Jacques Lévy. À Paris le niveau de mixité est de loin le plus élevé

INTERVIEW. Jacques Lévy Géographe, professeur à l’Ecole polytechnique fédérale de Lausanne (EPFL) in Libération du jour

RECUEILLI PAR SIBYLLE VINCENDON
Paris aurait perdu son peuple, chassé par la gentrification. La recherche de la mixité sociale ne serait qu’une illusion, participant au contraire à ce mouvement centrifuge. Dans nos pages, la géographe Anne Clerval développait cette thèse radicale. Jacques Lévy, géographe, professeur à l’Ecole polytechnique fédérale de Lausanne (EPFL), récuse cette vision de l’embourgeoisement.

Est-ce que le concept de gentrification a un sens ?

Pour répondre à cette question, il faut revenir au sens que lui ont donné ceux qui ont inventé la notion de gentrification, c’est-à-dire d’embourgeoisement. Qu’appelle-t-on «bourgeoisie» ? Dans la tradition marxiste, une petite partie de la population profitait du travail des autres parce qu’elle possédait le capital. Il y avait une immense majorité de prolétaires et une petite minorité de bourgeois avec des zones-tampons plus ou moins nettes entre les deux groupes. A l’époque de Marx, il existait effectivement deux blocs très inégaux en terme de pouvoir et de nombre. Quand on parle aujourd’hui de gentrification dans les villes contemporaines du monde développé, on évoque la présence de groupes sociaux extrêmement larges, où l’on trouve des travailleurs à capital culturel élevé, des salariés exerçant des professions non manuelles à forte composante créative et dont la qualité de travail dépend de leur capacité à prendre des initiatives.

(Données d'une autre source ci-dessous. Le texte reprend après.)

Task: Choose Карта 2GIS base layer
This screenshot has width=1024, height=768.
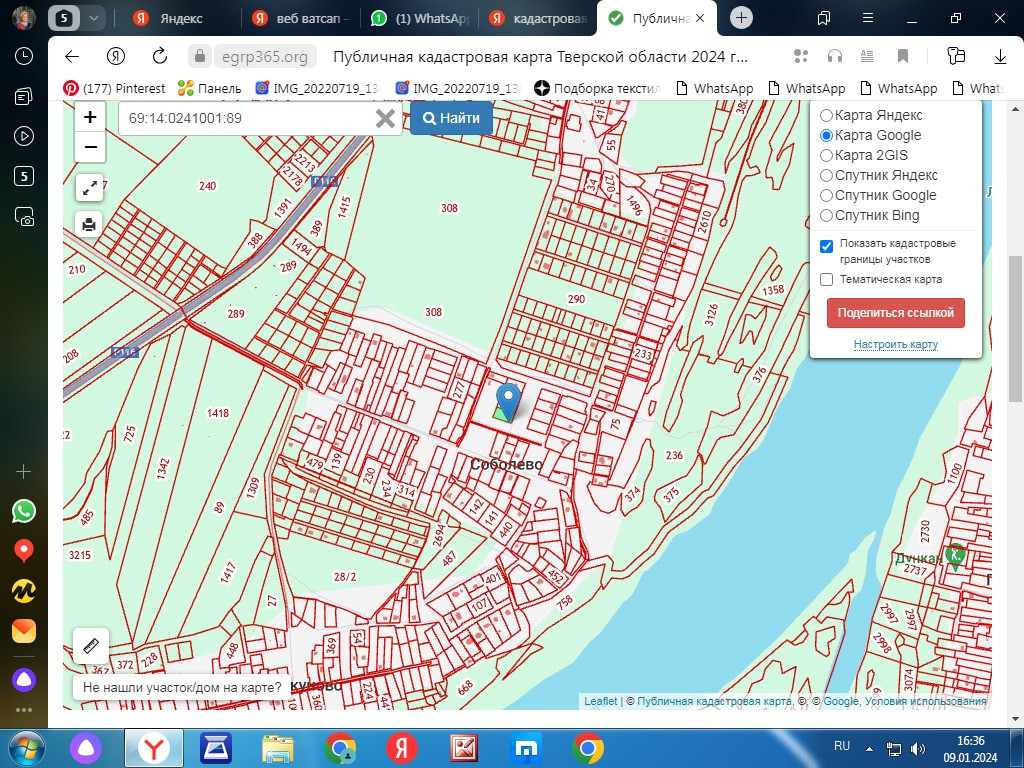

Ce sont les catégories nommées par l’Insee «cadres et professions intellectuelles supérieures» (ingénieurs, professeurs, chercheurs, artistes, journalistes, cadres supérieurs) ou «professions intermédiaires» (techniciens, infirmières, cadres moyens, etc.).

Le fait de les classer comme bourgeois, ou même «petits bourgeois», pose problème. En effet, il est difficile de conserver le modèle marxien quand, dans les grandes villes, ces gens appelés «petits bourgeois» ou «gentry» deviennent majoritaires dans la population. Parmi les douze millions de Franciliens, ces catégories représentent environ 55 % de la population active. Paris intra-muros est bien plus proche de l’ensemble de l’Ile-de-France que l’Ile-de-France ne l’est des autres métropoles françaises. Cela signifie que l’on ne peut faire comme si la composition sociale du centre était aberrante. Elle est au contraire assez représentative de celle de la métropole francilienne.

Mais cela ne signifie-t-il pas, justement, que la gentrification a gagné contre le peuple ?

Tout dépend de ce qu’on appelle le peuple. Il y a une ambiguïté dans le terme. On continue parfois à utiliser l’expression «classes populaires» pour parler des personnes de condition modeste, souvent issues du monde ouvrier et fréquemment aussi des employés, ceux qui disposent le moins de moyens à la fois économiques et culturels pour être acteurs de leur propre vie. A Paris, il y a quand même bien un peuple, simplement il a changé. Et au sein de l’Ile-de-France, Paris est la zone où le niveau de mixité est de loin le plus élevé, y compris à des échelons très fins.

Il serait étrange d’incriminer le centre comme le problème alors que, plus on s’en éloigne, plus on rencontre une fragmentation en quartiers homogènes, riches ou pauvres, et séparés les uns des autres. Les douze millions de Franciliens forment un peuple très consistant, la plus grosse société urbaine de France, qui produit 30% du PIB national. Ce ne sont pas des parasites. Ou alors, il faudrait nous expliquer comment il peut y avoir une majorité de parasites et une minorité de gens exploités. Aujourd’hui, le peuple a changé et le modèle marxien classique ne permet pas de comprendre comment tout cela fonctionne.